Hussain is former secretary, Ministry of Agriculture and Farmers Welfare, Government of India, and currently a visiting senior fellow at ICRIER
The current year is also important from the point of India’s food security. The rabi season is primarily known for wheat and pulses. This season has been seeing extreme weather for the past three years. This has reduced the production of wheat and pulses. The shortage of pulses, in turn, has shot up the retail prices. This attracted farmers to grow more pulse crops in the kharif season, resulting in record sowing and production. The acreage of pulses shot up by more than 30 per cent.
The country was set to have another season of record pulses production but demonetaisation came as a dampener. In the rabi season the acreage of pulses has reduced. In case of gram it has decreased by about 10 per cent in comparison to a normal year.
The price of wheat is also rising. Since October, it has gone up by 25-30 per cent. In the past one month the price of wheat flour rose from Rs 190 per tonne to Rs 240. The forecast of a warm winter is another bad news since wheat requires low temperature to flower. Since the sowing this year has been low, the government has removed import duty on wheat to ensure that the supply remains sufficient.
Firms making fast-moving consumer goods had been expecting a rise in demand in the wake of good monsoon after two years of drought. But demonetisation has slowed the demand. Rural areas have only one-fourth of the ATMs in the country. Cooperative banks, which are closer to the rural population, have almost shut down.
Agriculture scientist M S Swaminathan also thinks that the timing of demonetisation is proving worse for farmers. It has created difficulties in getting credit for seeds, fertilisers and energy for rabi crops. State governments should immediately prepare a demonetisation management package for agriculture and streamline credit access and delivery mechanism, he says.
On December 7, RBI lowered its gross domestic product forecast for 2016-17 from 7.6 per cent to 7.1. The reason, probably, is the slowdown expected in agriculture in the coming months.

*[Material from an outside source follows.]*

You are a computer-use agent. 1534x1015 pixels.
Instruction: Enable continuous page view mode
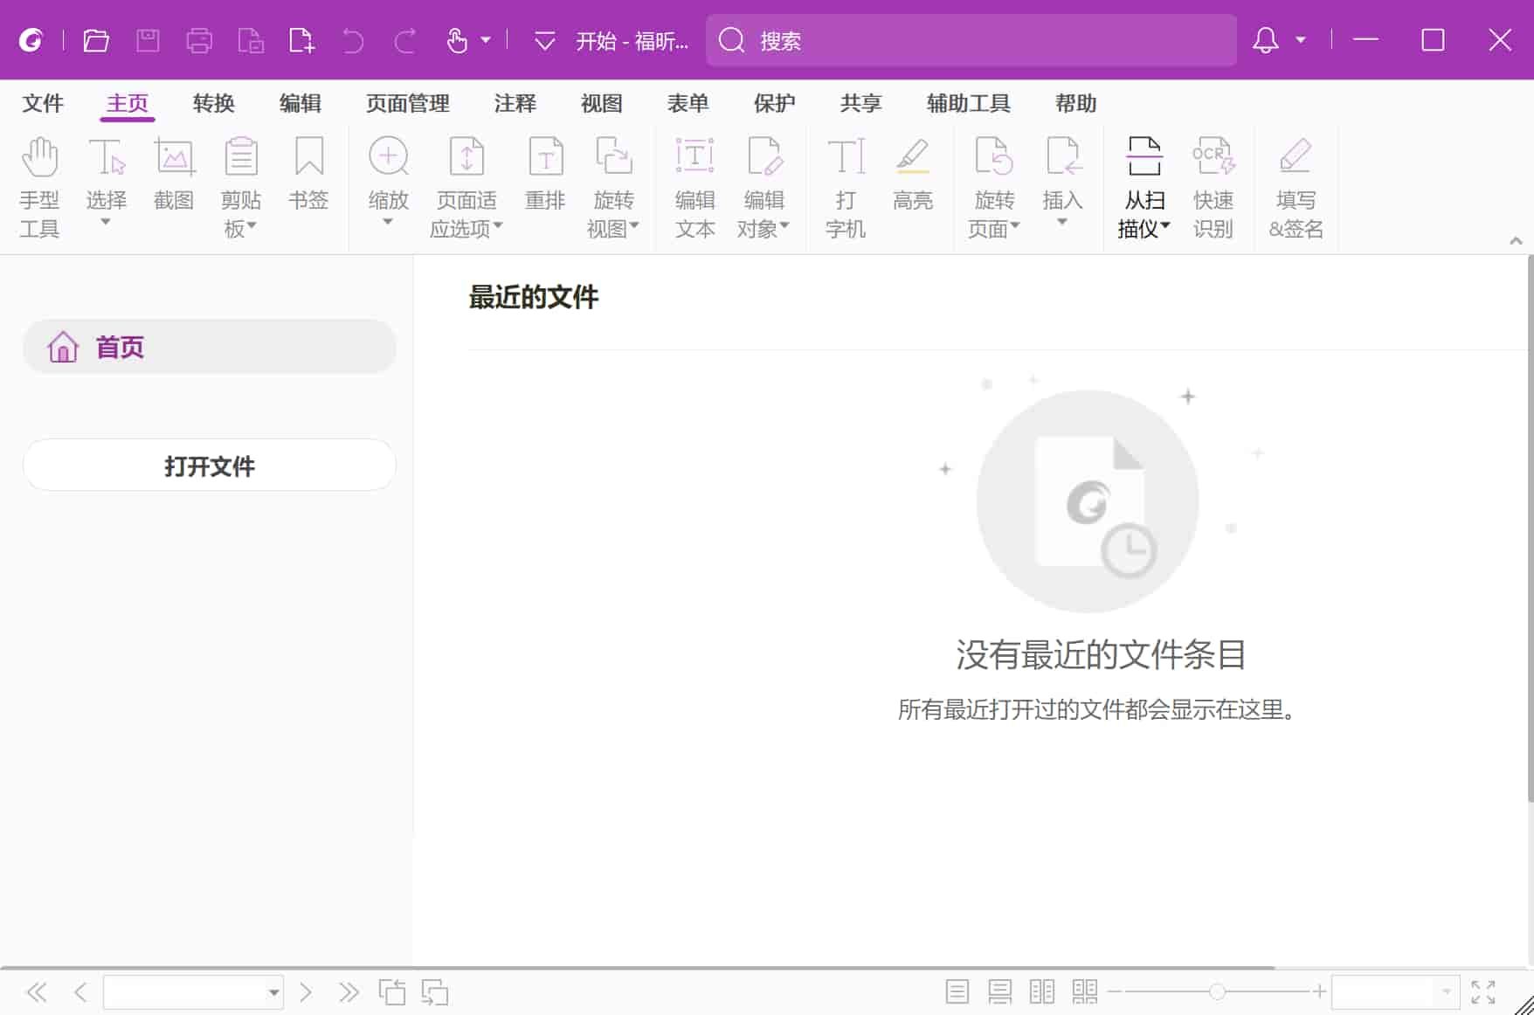click(x=999, y=991)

| Doubling income is now a distant dream
The impact of demonetisation on the rural economy is huge. Initially, the majority of the people supported the move because it was supposed to end the black economy. But as the government changes the narrative and the cash crunch starts to hurt, the support is wavering. Food inflation is down because consumers are buying less. Demand can be seen in two ways. One is deferred demand where consumers hold purchases of items like clothes due to financial crunch. But consumers not buying as many fruits and vegetables as they would normally buy is demand lost for farmers. They are paying the price every day. Prices of fruits and vegetables have crashed 25 per cent. Rabi season loan offtake is also impacted.
Additionally, the Reserve Bank of India (RBI), in its misplaced wisdom, notified that RBI-licensed cooperative banks will not accept RBI-issued currency bills. About 60 million farmers, who fulfilled the "know your customer" norms and availed themselves of loans under schemes such as Kisan Credit Cards, are unable to repay the loans simply because the banks are refusing to take back the RBI-issued currency.
"Doubling farmer income" seems a distant dream now. The prime minister appealed to the people to bear the "short-term pain". But the consequences to farmers are long-term. The government is unable to illuminate on the promised long-term benefits. It's not even explaining the term "long-term".